A vote by Britain to quit the European Union might reignite conflict in Northern Ireland because it would re-erect a border through the country, German Foreign Minister Frank-Walter Steinmeier said on Thursday [May 12th].
Add it to the list of disasters resulting from the Brexit. If you’ve forgotten them those disasters are:
– Every business fails and topples into a chasm in the ground and burns to a crisp in the Earth’s core
– The UK loses international respect as hell flames rise from the seas and consume its coastal towns and ports
– No longer in receipt of EU arts funding, the Loch Ness monster wrecks havoc, tossing buildings aside, killing thousands and tearing through the north like it’s tissue paper
– Surprised by its sudden regaining of power over its own borders, the UK’s parliamentary representatives panic, summon the Angel of Death, and cause East Anglia to float into the para-dimension where toxic demons torture its residents for all eternity
– Britain returns to how it was in 1455. Except with more plague. Much more.
– Everybody dies
There’s other stuff as well, but they’re the main ones according to the Remain campaign leaflet.

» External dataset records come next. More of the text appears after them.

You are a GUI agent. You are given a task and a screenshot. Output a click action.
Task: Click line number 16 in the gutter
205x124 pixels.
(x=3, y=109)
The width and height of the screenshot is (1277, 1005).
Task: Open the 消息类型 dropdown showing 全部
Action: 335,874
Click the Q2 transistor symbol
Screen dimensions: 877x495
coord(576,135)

A week after suggesting a Brexit vote on June 23 could lead to World War Three breaking out in Europe, the Prime Minister has now claimed the leader of the depraved terror group would welcome the UK cutting its ties with Brussels.
After delivering a speech at Mansion House in the City of London, Mr Cameron signalled his belief ISIS chief Abu Bakr al-Baghdadi and combative Russian president Vladimir Putin were the only international figures hoping for a Leave result.
Other people who support Brexit: Hitler, Vlad the Impaler, Stalin, Darth Vader, and Vigo from Ghostbusters II.